### Task requirements
Word for word, transcribe every line from the one holding "324x201 pixels. How" through the end of the records, but not the pictures.

### Records for this task
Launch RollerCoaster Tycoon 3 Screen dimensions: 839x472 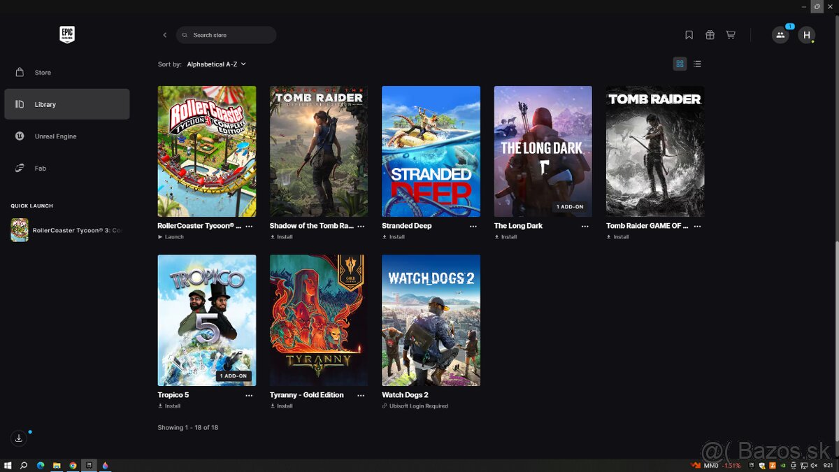(x=172, y=237)
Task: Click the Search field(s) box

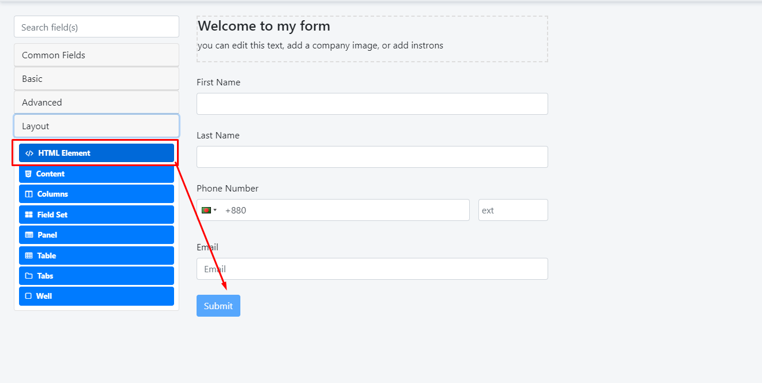Action: pyautogui.click(x=96, y=27)
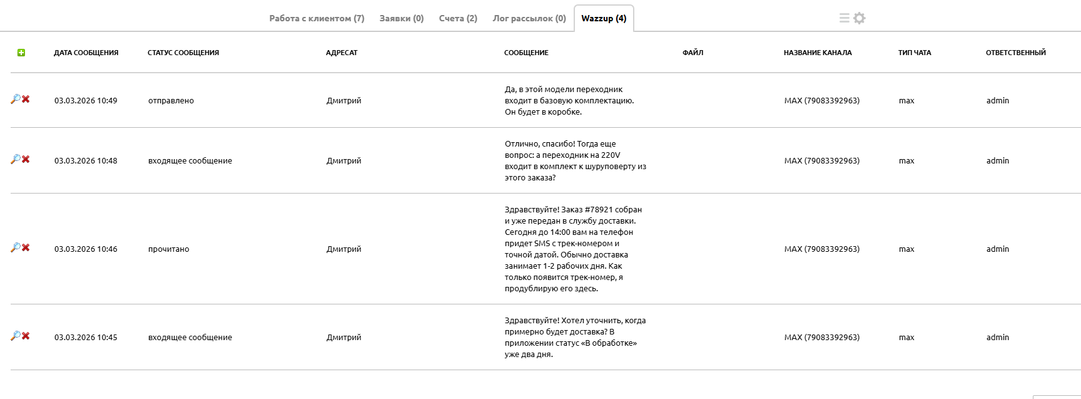
Task: View details of the 10:46 read message
Action: [16, 247]
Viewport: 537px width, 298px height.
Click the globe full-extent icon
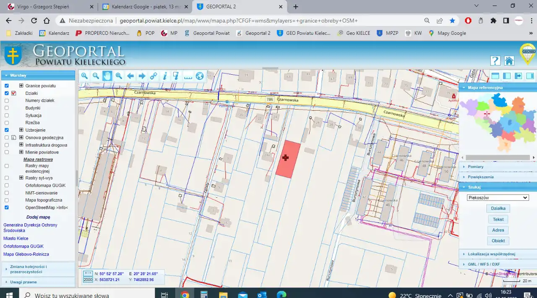(200, 76)
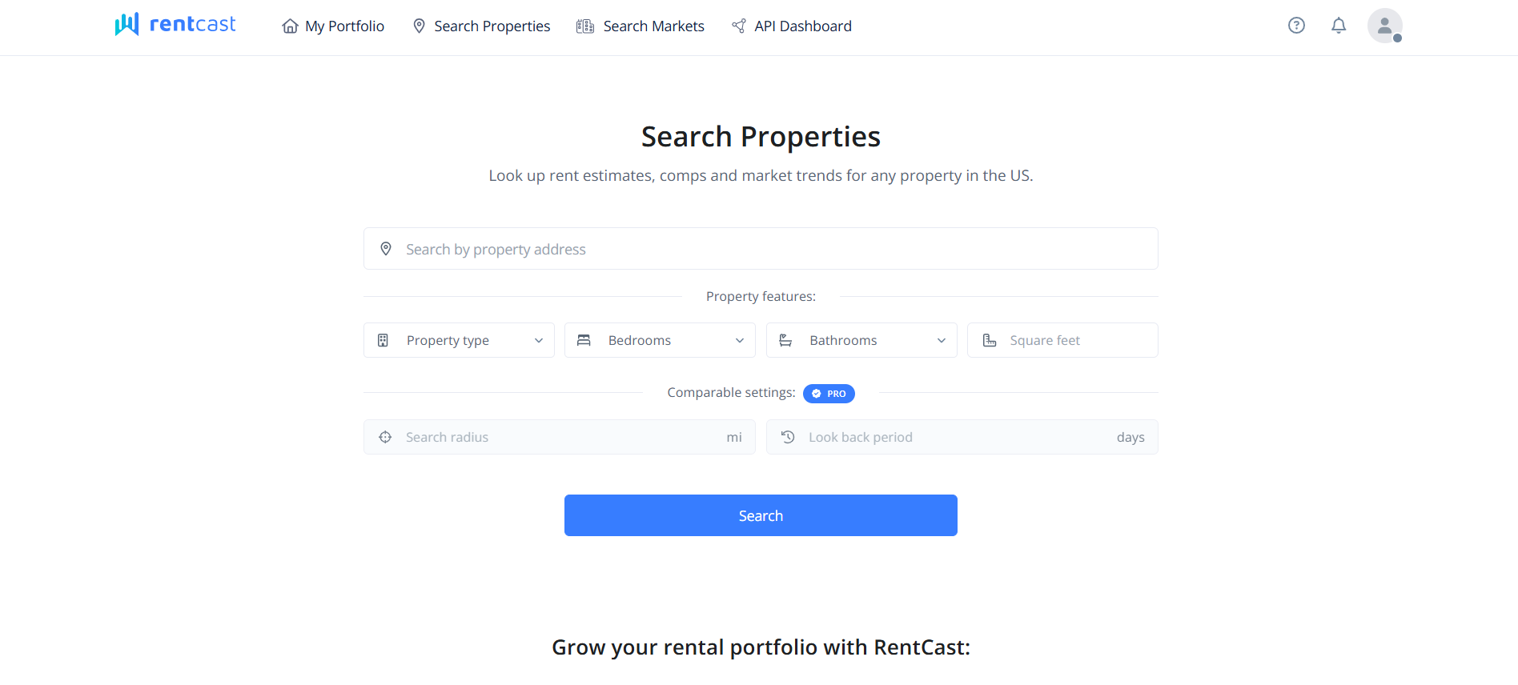
Task: Click the square feet icon in the features row
Action: 989,340
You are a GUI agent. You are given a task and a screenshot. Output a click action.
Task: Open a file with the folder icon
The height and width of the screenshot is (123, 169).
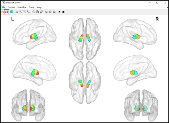pos(2,12)
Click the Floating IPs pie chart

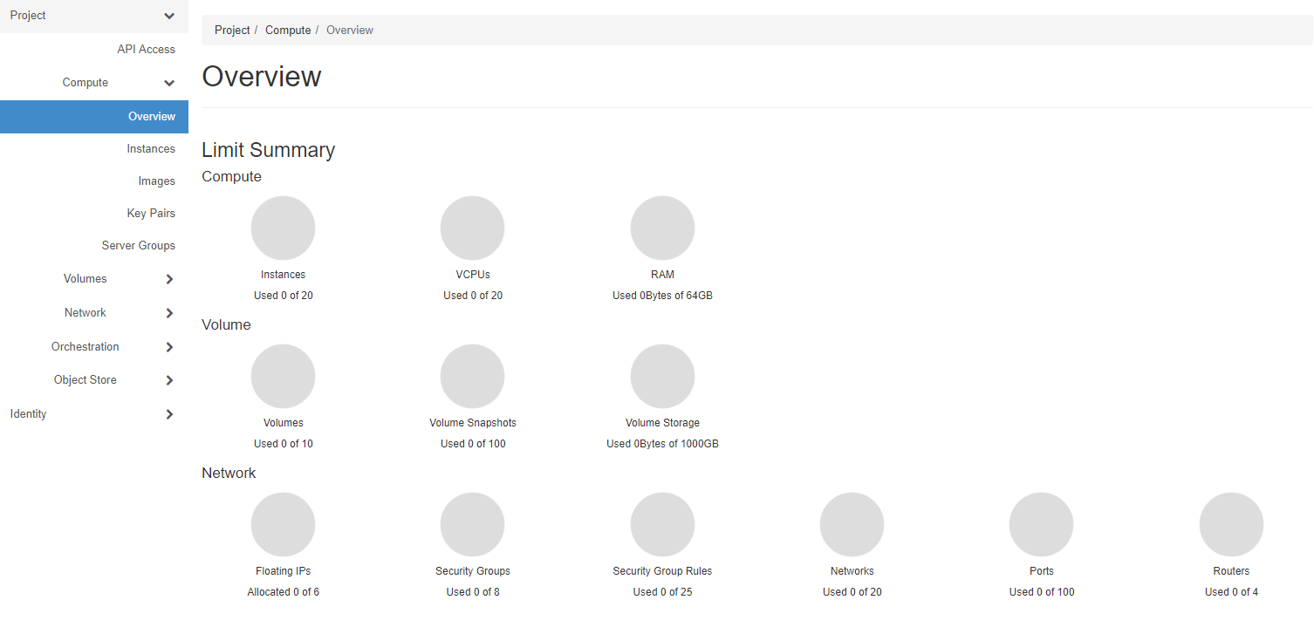[x=283, y=525]
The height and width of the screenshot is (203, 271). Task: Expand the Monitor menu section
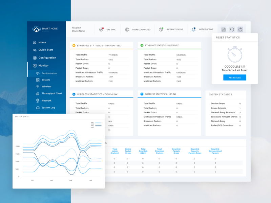pyautogui.click(x=43, y=66)
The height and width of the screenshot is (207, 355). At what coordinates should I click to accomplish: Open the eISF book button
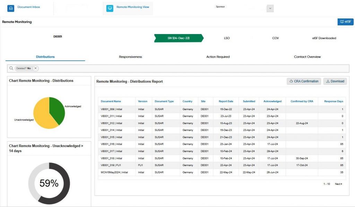pyautogui.click(x=345, y=22)
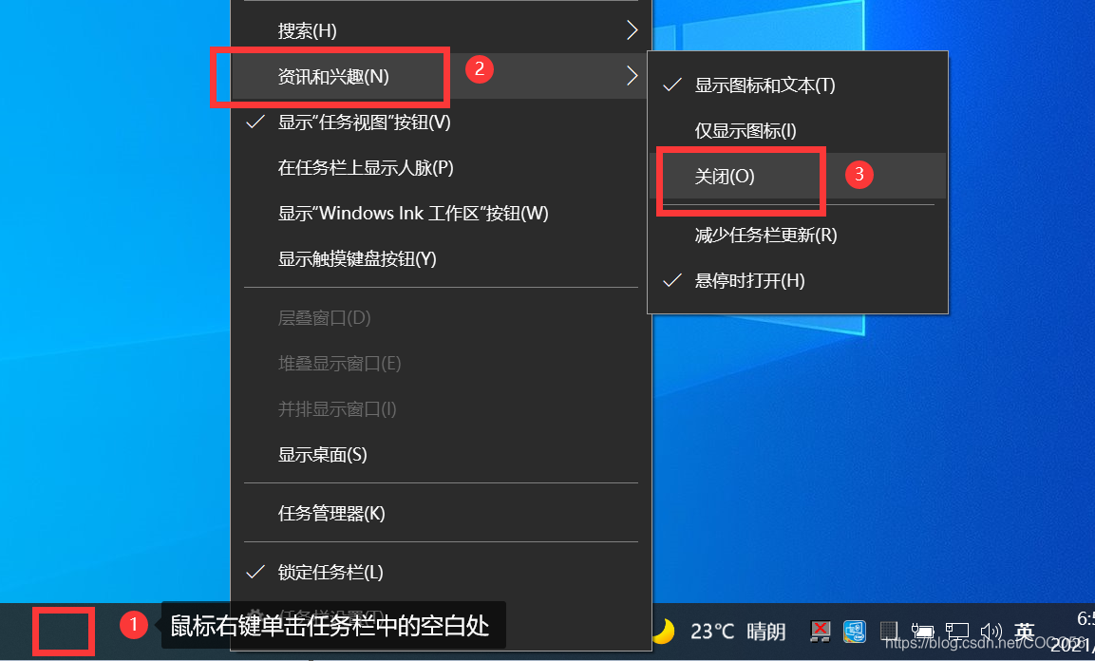Image resolution: width=1095 pixels, height=661 pixels.
Task: Switch the 英 input method indicator
Action: [x=1025, y=632]
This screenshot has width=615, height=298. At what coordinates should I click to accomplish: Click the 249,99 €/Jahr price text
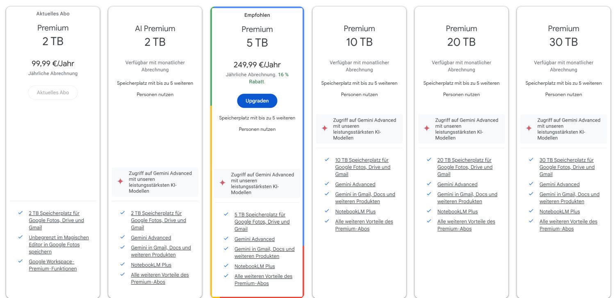(257, 65)

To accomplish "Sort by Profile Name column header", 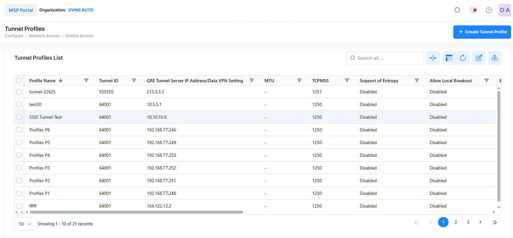I will point(43,81).
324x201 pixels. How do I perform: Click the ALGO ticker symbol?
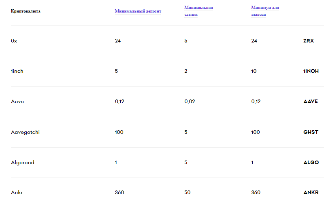[x=311, y=163]
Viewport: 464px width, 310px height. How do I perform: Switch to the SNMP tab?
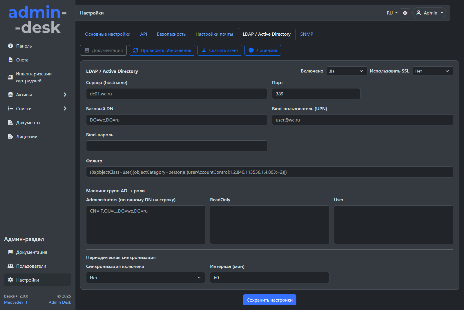click(x=307, y=34)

### Response to the task
324x201 pixels. How do I perform: Click the ALGO ticker symbol?
[x=311, y=163]
Viewport: 464px width, 310px height. How do I perform: Switch to the SNMP tab?
click(x=307, y=34)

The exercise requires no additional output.